Willing to Serve: The Millennial Generation & Volunteering
Each generation seems to deal with the stereotype of being unproductive, entitled and self-centered. The so-called slacker generation of the 1990s went through this, and the trend dates back at least to the Lost Generation of the 1920s. Today it’s the millennials in this situation, yet despite an unflattering portrait, evidence is showing that, like any stereotype, it doesn’t always hold up.
Refuting the bad rap
Many young people are more socially conscious than recent headlines give them credit for and are refuting the myths about them by getting actively involved in local volunteer efforts. In 2010, the Pew Research Center found that over half of all millennials participated in volunteering efforts in the previous year, proving that they’re willing to devote their time to supporting causes they believe in. According to the New York Times’ Catherine Rampell, in 2011 “community service among young people has exploded.”
In a poll conducted for the 2012 Millenial Impact Report, 75 percent of the Y generation donated money, and 63 percent participated in volunteer work. The 2013 report specifies that this same statistic has grown, with 83 percent saying that they made a donation in the last year. In looking at current data, 75 percent of high school bloggers plan to volunteer this summer, and at least one blogger has pointed out that the majority of people on LinkedIn who have “Volunteer & Causes” as part of their profile are millennials.
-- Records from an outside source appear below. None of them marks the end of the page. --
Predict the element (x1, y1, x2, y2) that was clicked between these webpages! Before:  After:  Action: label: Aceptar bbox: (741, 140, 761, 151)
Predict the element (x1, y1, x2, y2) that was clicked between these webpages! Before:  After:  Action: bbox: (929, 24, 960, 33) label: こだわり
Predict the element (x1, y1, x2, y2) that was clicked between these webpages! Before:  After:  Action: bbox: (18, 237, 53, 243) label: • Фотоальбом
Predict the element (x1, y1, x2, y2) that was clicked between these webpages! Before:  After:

Landing that first big job
With the job market rebounding, it’s still tough for recent graduates; so many young people are learning to find new ways to distinguish their resumes from the rest of the crowd. Companies tend to prefer college graduates with some volunteer experience, so millennials have discovered that devoting some time to a cause they believe in is a great way to get themselves noticed by potential employers. It’s also a means for gaining some direct experience, developing necessary skills and building character by stepping outside one’s comfort zone.
Global awareness leading to global activities
As digital communication helps pull people together, people of all ages are becoming more globally aware and starting to understand how their decisions and actions have an impact on other societies. Websites and social media are providing ways to learn about nonprofits and volunteer organizations that provide information on helping people in need around the world.
This kind of awareness motivates millennials to get involved in helping people in underprivileged communities both at home and abroad. Young people who’ve already had some volunteer experience are taking on new challenges by getting involved in high school volunteer abroad programs outside of the U.S. These volunteers are helping at clinics, schools and conservation centers, in efforts that improve sustainability, alleviate poverty and support local education.
Making a change through volunteering
Many like to make comparisons one generation and another as to who’s the most philanthropic or socially conscious. What’s clear is that within each generation there will be many interested in making a positive change who are committed enough to make a difference. In the years to come, community service may receive a great boost from the millennial generation, as young people continue to be involved in volunteer efforts both at home and overseas, and prove that the stereotype about them doesn’t hold up.